Last week I was driving home on Dixie Highway and spotted a small grey lump in my lane. Before I could steer around it, my truck’s tires went over it, and I immediately knew what had happened. I had run over a turtle.
A glance in the rearview confirmed it. The grey lump was flatter and redder. I adore turtles, and so I felt a bit sick to my stomach for several hours.
As penance perhaps, I’ve taken to rescuing earthworms while on my morning walk. When it rains, the worms get stranded on the sidewalk and die. So when I spot a living one I scoop it up on a leaf and return it to the soil.
I’ve got a lot of worms to save. This is the odd way that my head works: I need to save enough worms to equal the weight of a small turtle.
This sort of calculus is hardwired into my brain. You can mock it, but you might as well abuse me for being furry or having odd-shaped toes. There’s not a dang thing I can do about it.
I’ve long had the same urge when it comes to my woodworking. If I had any land, I’d plant trees to replace the ones I’ve used to build furniture. But lately I’ve come up with a different plan.
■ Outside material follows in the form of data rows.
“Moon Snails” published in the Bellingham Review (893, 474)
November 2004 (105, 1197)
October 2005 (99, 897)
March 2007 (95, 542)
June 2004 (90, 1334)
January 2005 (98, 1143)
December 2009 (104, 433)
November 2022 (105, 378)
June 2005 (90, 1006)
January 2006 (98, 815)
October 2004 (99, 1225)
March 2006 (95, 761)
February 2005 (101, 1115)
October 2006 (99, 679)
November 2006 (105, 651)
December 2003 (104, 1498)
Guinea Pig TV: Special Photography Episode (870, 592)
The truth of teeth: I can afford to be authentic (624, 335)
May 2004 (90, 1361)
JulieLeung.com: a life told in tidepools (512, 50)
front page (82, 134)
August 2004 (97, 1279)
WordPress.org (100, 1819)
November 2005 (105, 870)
Now, before I tell you more, please understand I know how forest management works. I’ve visited the hardwood forests of Pennsylvania and watched it in action on both private and public lands. I know that harvesting mature trees is good for the ecosystem and is part of the great circle of life (cue the theme to “Lion King.” Wait, please don’t. It burns).
I try to use domestic woods whenever possible, reclaimed wood when I can, urban trees and even firewood when building stick chairs.
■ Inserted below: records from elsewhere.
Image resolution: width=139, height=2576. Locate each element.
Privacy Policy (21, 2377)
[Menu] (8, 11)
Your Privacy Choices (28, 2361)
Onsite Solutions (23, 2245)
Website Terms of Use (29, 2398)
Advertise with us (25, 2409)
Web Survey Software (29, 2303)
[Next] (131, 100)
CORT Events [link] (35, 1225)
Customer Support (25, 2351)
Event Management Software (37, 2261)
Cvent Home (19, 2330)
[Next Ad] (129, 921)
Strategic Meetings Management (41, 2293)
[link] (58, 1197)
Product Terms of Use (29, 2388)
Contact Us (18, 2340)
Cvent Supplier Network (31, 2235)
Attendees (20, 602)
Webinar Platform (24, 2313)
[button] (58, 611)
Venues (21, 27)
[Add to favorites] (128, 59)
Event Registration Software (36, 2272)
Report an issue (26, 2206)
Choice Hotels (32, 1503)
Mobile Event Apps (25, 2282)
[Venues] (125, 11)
But like when I ran over that turtle, my brain demands more.
So I’ve decided to make a donation to a forest-related nonprofit every time I complete a project. There are many organizations out there that do research and work to create a better future for woodworkers.
To balance my psychic scales for the gateleg table I just completed (and shipped to its new owner in Colorado), I’ve made a donation to The American Chestnut Foundation, a non-profit organization that has worked since the 1980s to restore the American chestnut to the Eastern forest.
Chestnut was once a significant source of food and furniture lumber in the Appalachian forests until the blight, which was first detected in 1904. I’d love for my daughters and grandchildren to be able to work with this wood again.
After each major project, I’ll try to make a note here of which organization I’ve made a donation too. I’m not trying to say you should do the same – this is just the way my brain works.
— Christopher Schwarz
P.S. I’ll be in Germany for the next two weeks with little access to the Internet (this is intentional; I’ve heard that Germany has had internet for several years now). Kara and the rest of the crew at Lost Art Press will pick up my slack on blogging while I’m away.